_Exercise directions:_ Without the images, output every record exactly as it appears.

_Input material:_

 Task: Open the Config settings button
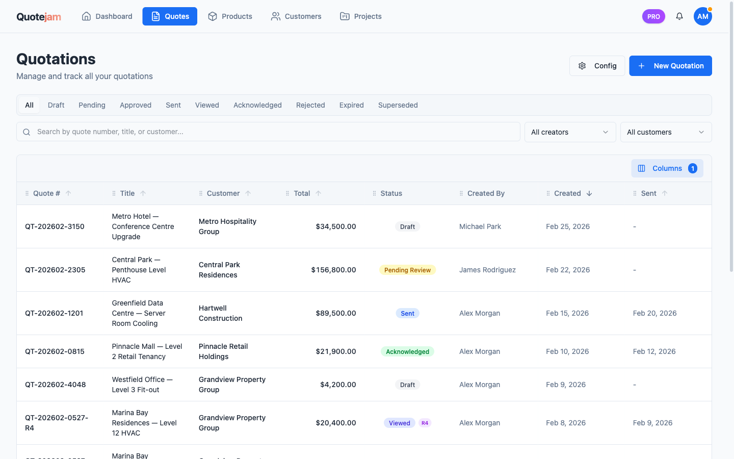tap(597, 66)
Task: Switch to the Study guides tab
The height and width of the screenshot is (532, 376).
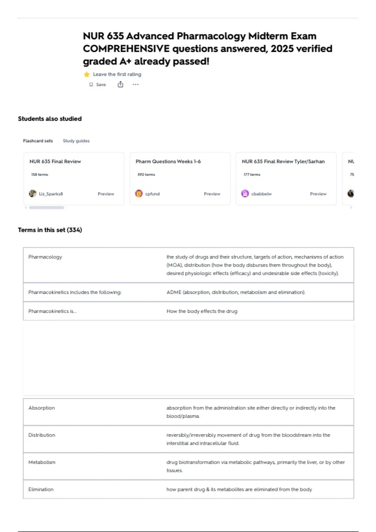Action: [x=76, y=141]
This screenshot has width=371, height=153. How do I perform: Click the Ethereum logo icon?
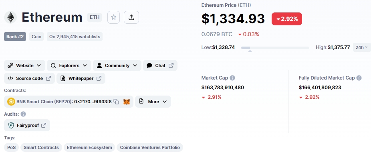[x=10, y=17]
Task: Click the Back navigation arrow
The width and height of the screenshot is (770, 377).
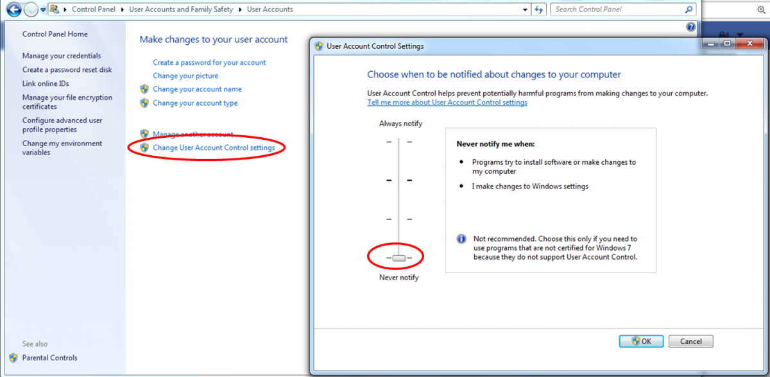Action: (x=13, y=10)
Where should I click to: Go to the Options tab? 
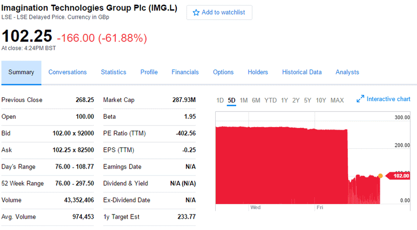[x=223, y=72]
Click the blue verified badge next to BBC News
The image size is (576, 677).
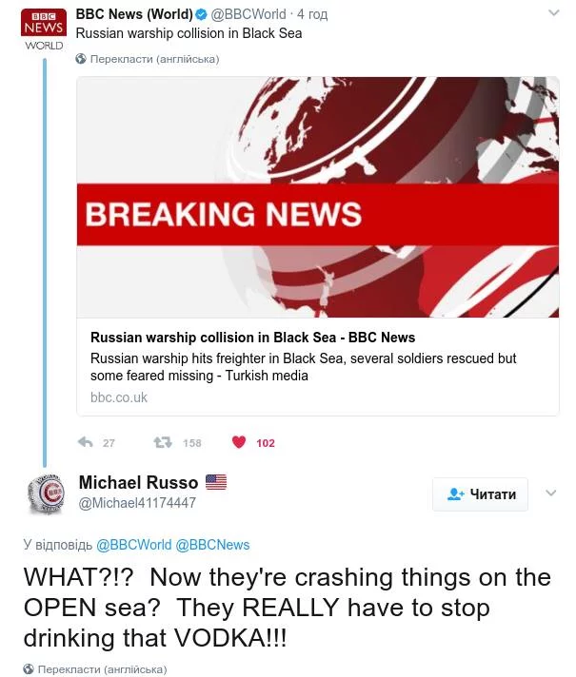point(201,15)
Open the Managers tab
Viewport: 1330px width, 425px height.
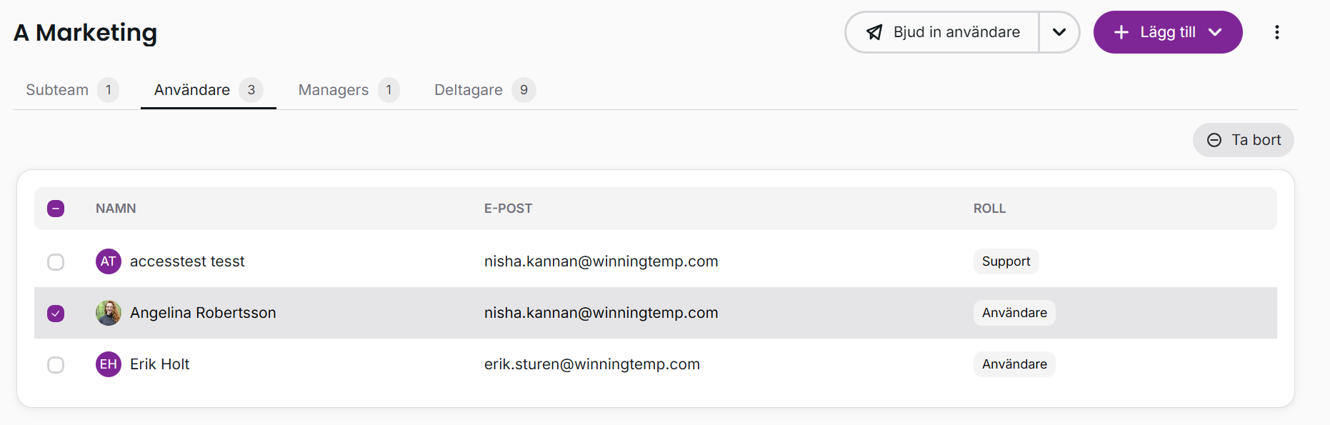[334, 90]
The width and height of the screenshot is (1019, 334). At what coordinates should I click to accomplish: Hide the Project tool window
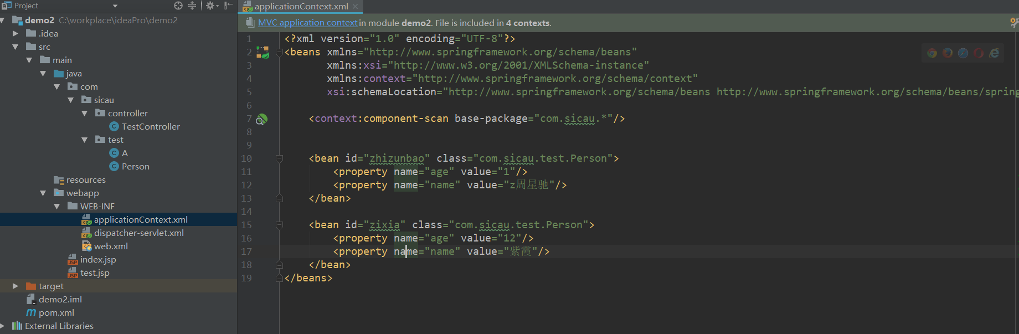point(228,6)
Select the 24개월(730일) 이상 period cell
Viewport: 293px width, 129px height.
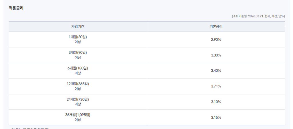[x=78, y=102]
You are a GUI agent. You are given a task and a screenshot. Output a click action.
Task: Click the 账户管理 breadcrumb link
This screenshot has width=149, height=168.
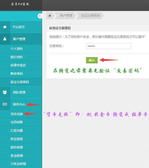66,16
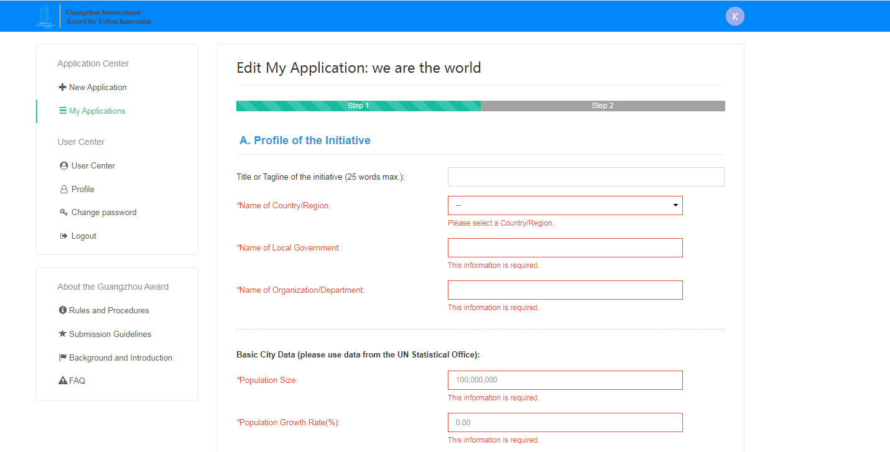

_Exercise result:_
 Task: Open the Config settings button
tap(597, 66)
Task: Switch to the Study guides tab
The height and width of the screenshot is (532, 376).
Action: [x=76, y=141]
This screenshot has width=371, height=153. How do I perform: Click the Ethereum logo icon?
[x=10, y=17]
Task: Click the Back navigation arrow
The width and height of the screenshot is (770, 377).
Action: (x=13, y=10)
Where should I click to: Go to the Options tab? 
[x=223, y=72]
Click the blue verified badge next to BBC News
The image size is (576, 677).
point(201,15)
Open the Managers tab
Viewport: 1330px width, 425px height.
[334, 90]
The width and height of the screenshot is (1019, 334). At what coordinates should I click to accomplish: Hide the Project tool window
point(228,6)
Select the 24개월(730일) 이상 period cell
Viewport: 293px width, 129px height.
[x=78, y=102]
You are a GUI agent. You are given a task and a screenshot. Output a click action.
Task: Click the 账户管理 breadcrumb link
This screenshot has width=149, height=168.
66,16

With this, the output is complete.